Ángel García

Personal information
- Born: July 11, 1988 (age 37) Toa Baja, Puerto Rico
- Nationality: Puerto Rican
- Listed height: 6 ft 11 in (2.11 m)
- Listed weight: 245 lb (111 kg)

Career information
- High school: Central (East Chicago, Indiana)
- College: Memphis (2009–2011)
- Playing career: 2010–2025
- Position: Center
- Number: 41

Career history
- 2010–2011: CB Axarquía
- 2011–2012: CB Granada
- 2012–2013: Toyama Grouses
- 2013: Vaqueros de Bayamon
- 2014: Caciques de Humacao
- 2015: Mets de Guaynabo
- 2016: Piratas de Quebradillas
- 2016–2017: Toyama Grouses
- 2017–2018: Capitanes de Arecibo
- 2018–2019: Atléticos de San Germán
- 2019–2020: Santeros de Aguada
- 2020–2021: Cangrejeros de Santurce
- 2021–2023: Cariduros de Fajardo
- 2024–2025: Santeros de Aguada

= Ángel García (basketball, born 1988) =

Puerto Rican basketball player

Ángel Luis García García (born July 11, 1988) is a Puerto Rican former professional basketball player, who spent the majority of his career in the Baloncesto Superior Nacional (BSN). He played college basketball for the Memphis Tigers.

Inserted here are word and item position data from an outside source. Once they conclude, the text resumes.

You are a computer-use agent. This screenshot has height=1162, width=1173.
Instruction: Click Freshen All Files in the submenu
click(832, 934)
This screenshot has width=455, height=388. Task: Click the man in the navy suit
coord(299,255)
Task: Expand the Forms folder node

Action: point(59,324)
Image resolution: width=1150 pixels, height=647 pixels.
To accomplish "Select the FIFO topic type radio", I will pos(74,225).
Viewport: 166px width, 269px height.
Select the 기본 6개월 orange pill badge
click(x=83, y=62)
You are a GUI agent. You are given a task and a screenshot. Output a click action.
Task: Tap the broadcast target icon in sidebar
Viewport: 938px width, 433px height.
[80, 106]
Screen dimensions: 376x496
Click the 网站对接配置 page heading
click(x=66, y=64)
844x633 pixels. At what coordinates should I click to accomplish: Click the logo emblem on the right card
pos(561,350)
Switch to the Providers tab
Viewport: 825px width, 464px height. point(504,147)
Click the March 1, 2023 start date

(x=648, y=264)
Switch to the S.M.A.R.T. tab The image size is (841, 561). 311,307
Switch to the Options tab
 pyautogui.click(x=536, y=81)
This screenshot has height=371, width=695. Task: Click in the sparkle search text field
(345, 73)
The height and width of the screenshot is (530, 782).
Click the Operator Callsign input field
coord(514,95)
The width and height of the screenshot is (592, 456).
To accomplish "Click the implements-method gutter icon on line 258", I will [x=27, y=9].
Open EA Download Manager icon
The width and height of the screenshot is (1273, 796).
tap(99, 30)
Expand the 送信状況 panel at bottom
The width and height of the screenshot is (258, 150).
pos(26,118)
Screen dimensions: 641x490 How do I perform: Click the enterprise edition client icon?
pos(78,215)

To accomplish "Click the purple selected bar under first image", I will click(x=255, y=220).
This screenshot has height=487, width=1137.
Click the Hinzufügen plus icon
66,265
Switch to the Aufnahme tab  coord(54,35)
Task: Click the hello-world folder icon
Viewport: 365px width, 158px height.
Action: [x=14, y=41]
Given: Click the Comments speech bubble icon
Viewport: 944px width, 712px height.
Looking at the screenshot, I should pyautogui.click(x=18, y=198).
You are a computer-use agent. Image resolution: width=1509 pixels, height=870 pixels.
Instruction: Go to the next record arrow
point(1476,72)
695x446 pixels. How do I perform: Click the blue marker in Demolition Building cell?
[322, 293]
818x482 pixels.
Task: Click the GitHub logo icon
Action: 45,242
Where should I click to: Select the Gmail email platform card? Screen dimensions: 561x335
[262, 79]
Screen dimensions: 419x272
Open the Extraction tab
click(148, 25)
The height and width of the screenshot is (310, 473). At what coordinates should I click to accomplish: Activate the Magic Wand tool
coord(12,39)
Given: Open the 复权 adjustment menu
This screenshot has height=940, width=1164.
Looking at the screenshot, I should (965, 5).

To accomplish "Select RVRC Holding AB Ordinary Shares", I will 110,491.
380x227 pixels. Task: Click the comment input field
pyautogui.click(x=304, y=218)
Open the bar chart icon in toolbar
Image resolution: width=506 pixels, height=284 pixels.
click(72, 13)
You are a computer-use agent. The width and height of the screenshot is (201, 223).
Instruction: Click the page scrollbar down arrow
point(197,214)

García began playing basketball in his native municipality, before moving to Lake Forest, Illinois, and playing one year for Lake Forest Academy, then transferring to East Chicago, Indiana, where he attended East Chicago Central High School. García, Kawann Short and E'Twaun Moore led E.C. Central to a 23-3 overall record and won the Indiana Class 4A state title. While in high school, he was included in the World Team that participated in the Nike Hoops Summit.

García was recruited to the University of Memphis by John Calipari, but was unable to play during his freshman year after confronting difficulties to meet the standards of the NCAA's Eligibility Center. After being cleared, he was included in the roster but suffered an MCL injury that kept him inactive for months. Despite being expected to miss the entire season, García was cleared to play in February, participating with the team throughout the final stages of the season and post-season tournaments.

 In December 2010, he signed with CB Málaga of the Liga ACB in Spain after playing only limited time in the gaming scheme of Memphis' new coach, Josh Pastner. García debuted as a professional in the team's LEB Oro affiliate CB Axarquía. In 2011, García signed to play for CB Granada. García tore the ligaments of his right knee on 11 October during a practice with the team.

In 2013, during the BSN draft, his rights with the Piratas de Quebradillas were traded to the Vaqueros de Bayamón. He played for several teams in Puerto Rico afterwards. Following his retirement in 2025, he began working as a basketball teacher, helping young kids and teens learn how to play.